• Goal of the exercise:
Please copy out every line of the listing below in which the word "target" appears.

━━━━

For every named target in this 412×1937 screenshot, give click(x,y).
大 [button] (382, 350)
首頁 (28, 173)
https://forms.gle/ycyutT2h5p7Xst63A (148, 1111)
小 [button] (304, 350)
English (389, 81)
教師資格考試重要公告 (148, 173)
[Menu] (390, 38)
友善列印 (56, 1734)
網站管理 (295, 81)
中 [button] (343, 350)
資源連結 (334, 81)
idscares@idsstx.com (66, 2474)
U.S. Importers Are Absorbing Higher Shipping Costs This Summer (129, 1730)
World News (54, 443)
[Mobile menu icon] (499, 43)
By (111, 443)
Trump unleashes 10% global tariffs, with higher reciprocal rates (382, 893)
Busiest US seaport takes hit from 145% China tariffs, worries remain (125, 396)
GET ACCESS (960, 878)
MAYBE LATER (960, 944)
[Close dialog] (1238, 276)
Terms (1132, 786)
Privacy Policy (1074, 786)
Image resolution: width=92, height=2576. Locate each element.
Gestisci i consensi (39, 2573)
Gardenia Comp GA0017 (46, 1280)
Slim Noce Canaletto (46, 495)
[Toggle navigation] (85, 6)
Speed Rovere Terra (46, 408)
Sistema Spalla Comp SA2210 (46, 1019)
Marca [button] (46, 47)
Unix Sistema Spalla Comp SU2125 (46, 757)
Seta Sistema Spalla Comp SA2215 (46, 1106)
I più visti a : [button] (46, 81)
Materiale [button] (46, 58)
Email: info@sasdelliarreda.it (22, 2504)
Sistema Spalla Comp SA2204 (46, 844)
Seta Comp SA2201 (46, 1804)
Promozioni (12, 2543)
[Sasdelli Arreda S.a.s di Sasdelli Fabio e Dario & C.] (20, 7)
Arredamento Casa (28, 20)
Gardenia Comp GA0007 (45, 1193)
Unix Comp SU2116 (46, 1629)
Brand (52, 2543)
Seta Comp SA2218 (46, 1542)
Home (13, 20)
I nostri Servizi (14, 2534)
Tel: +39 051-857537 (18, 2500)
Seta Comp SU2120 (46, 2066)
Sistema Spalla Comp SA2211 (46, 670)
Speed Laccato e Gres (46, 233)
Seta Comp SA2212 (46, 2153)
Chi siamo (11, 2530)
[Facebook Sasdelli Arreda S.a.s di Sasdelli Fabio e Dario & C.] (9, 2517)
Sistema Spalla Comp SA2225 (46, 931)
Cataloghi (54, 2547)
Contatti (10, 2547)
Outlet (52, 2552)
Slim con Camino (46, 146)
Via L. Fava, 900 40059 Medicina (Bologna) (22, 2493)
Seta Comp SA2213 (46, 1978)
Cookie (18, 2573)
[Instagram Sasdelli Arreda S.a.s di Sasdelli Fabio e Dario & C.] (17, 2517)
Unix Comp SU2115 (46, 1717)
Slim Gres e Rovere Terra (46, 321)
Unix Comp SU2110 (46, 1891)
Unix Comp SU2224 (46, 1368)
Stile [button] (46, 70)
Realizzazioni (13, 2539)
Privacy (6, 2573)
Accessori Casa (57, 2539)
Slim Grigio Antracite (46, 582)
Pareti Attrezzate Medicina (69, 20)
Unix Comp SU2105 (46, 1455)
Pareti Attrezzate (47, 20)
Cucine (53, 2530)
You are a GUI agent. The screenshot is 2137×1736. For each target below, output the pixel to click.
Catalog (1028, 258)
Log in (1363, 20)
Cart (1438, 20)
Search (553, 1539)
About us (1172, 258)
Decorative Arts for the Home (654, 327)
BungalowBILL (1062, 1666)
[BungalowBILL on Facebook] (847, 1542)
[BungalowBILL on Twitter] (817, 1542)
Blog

━━━━

• Expected output:
For every named target in this 412×1937 screenshot, give click(x,y).
You are a GUI agent. The screenshot is 2137×1736. For each target below, output the pixel to click.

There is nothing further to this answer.